## Exercise prompt
Only the number is wanted: how many lines in the data contain "partenariats"?

[Provided information Boundary: Start]

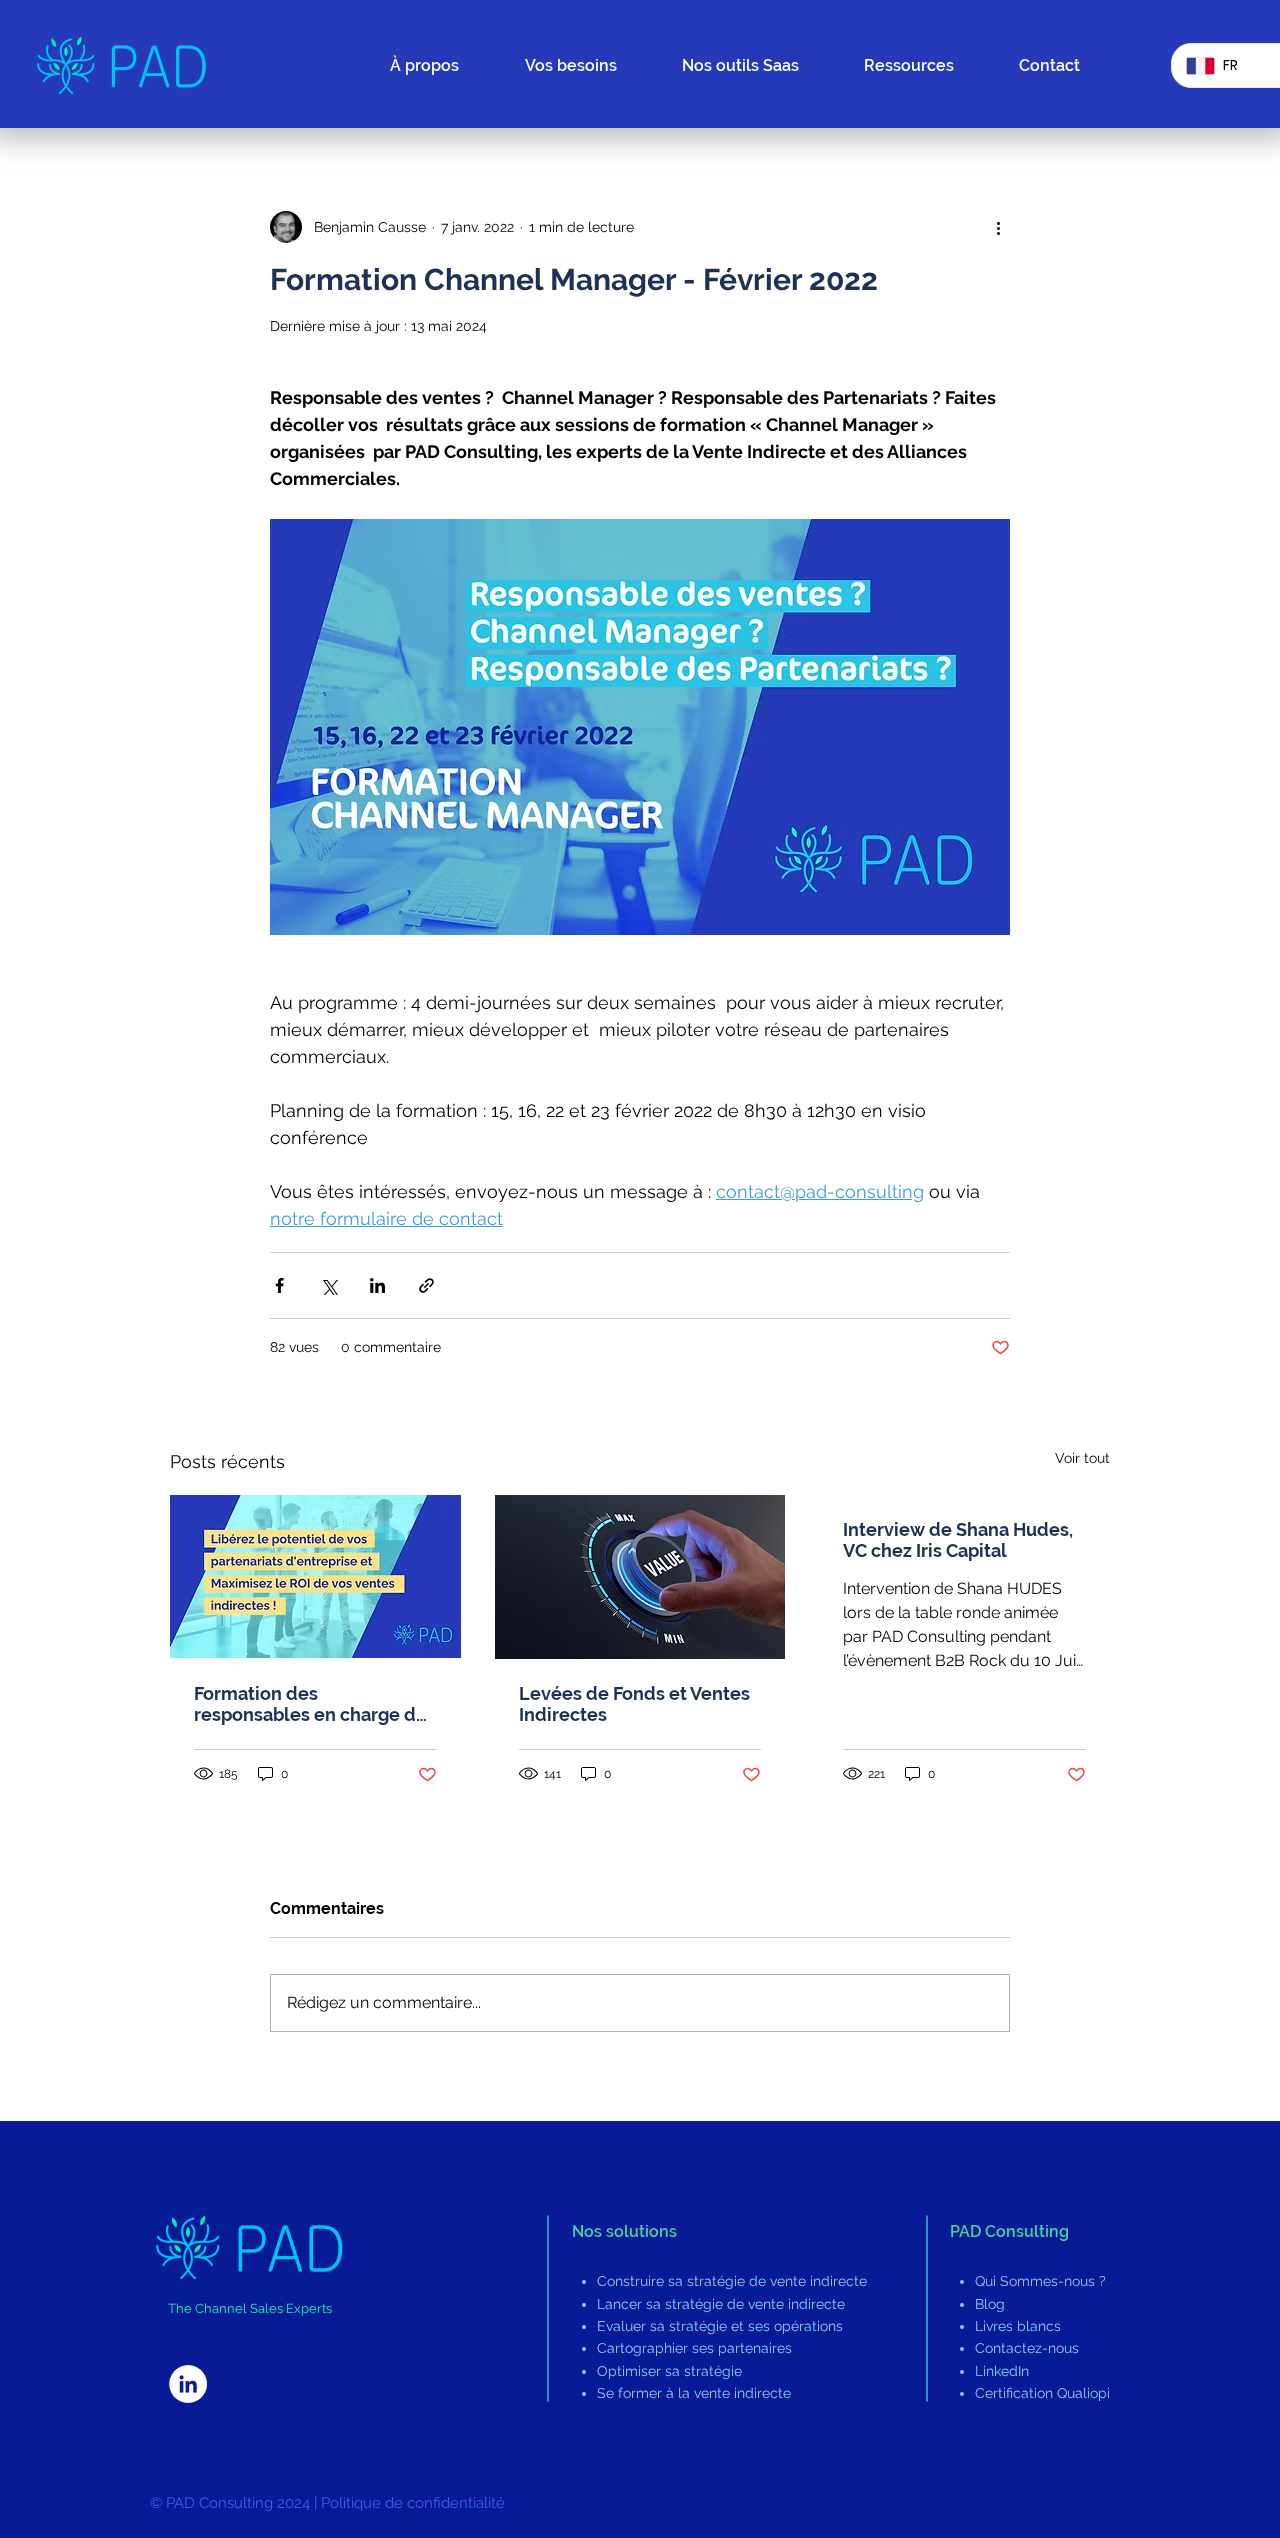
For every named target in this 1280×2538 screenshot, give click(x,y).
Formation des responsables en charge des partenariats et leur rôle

[Provided information Boundary: End]
[Provided information Boundary: Start]

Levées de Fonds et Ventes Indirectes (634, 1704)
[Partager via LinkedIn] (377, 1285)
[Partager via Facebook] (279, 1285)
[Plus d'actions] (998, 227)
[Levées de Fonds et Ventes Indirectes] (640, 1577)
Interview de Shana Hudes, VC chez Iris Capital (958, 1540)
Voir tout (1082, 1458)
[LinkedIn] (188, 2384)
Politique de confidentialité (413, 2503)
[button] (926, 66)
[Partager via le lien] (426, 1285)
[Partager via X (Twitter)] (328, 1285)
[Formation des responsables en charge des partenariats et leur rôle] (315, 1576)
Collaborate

[Provided information Boundary: End]

## Exercise response
2